**Data:**

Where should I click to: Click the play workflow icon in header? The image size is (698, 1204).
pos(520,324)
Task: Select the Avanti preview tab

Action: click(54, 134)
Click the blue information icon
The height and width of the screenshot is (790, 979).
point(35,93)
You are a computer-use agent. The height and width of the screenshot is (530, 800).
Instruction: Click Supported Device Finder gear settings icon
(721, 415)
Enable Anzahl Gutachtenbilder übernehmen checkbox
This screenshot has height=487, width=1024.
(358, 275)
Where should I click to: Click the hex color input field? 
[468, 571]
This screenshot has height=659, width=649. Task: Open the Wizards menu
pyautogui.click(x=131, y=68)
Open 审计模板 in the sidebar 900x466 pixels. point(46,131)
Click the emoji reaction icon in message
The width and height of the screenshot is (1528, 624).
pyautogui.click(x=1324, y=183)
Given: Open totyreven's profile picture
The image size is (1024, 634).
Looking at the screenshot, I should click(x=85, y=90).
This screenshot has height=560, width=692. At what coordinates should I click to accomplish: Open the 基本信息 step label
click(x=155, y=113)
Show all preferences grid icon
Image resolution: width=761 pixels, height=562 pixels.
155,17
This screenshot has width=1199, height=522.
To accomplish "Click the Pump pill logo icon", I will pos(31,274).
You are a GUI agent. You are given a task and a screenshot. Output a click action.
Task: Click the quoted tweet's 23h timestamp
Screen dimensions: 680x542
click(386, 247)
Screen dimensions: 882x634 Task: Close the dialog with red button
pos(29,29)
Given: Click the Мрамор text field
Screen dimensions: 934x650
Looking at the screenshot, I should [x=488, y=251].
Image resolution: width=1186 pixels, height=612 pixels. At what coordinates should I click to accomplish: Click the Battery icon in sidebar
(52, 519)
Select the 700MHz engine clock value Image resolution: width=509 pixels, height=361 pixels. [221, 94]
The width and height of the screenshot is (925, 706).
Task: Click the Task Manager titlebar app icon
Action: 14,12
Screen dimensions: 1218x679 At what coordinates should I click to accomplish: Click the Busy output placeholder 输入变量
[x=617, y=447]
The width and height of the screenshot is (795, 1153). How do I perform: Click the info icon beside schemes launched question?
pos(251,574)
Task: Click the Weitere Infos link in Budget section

**Requirement:** Scan the entries above for the string "agent", and copy every line where it turns up.

**Answer section:**
You are a computer-use agent. The height and width of the screenshot is (530, 800).
You are a GUI agent. You are given a task and a screenshot. Output a click action.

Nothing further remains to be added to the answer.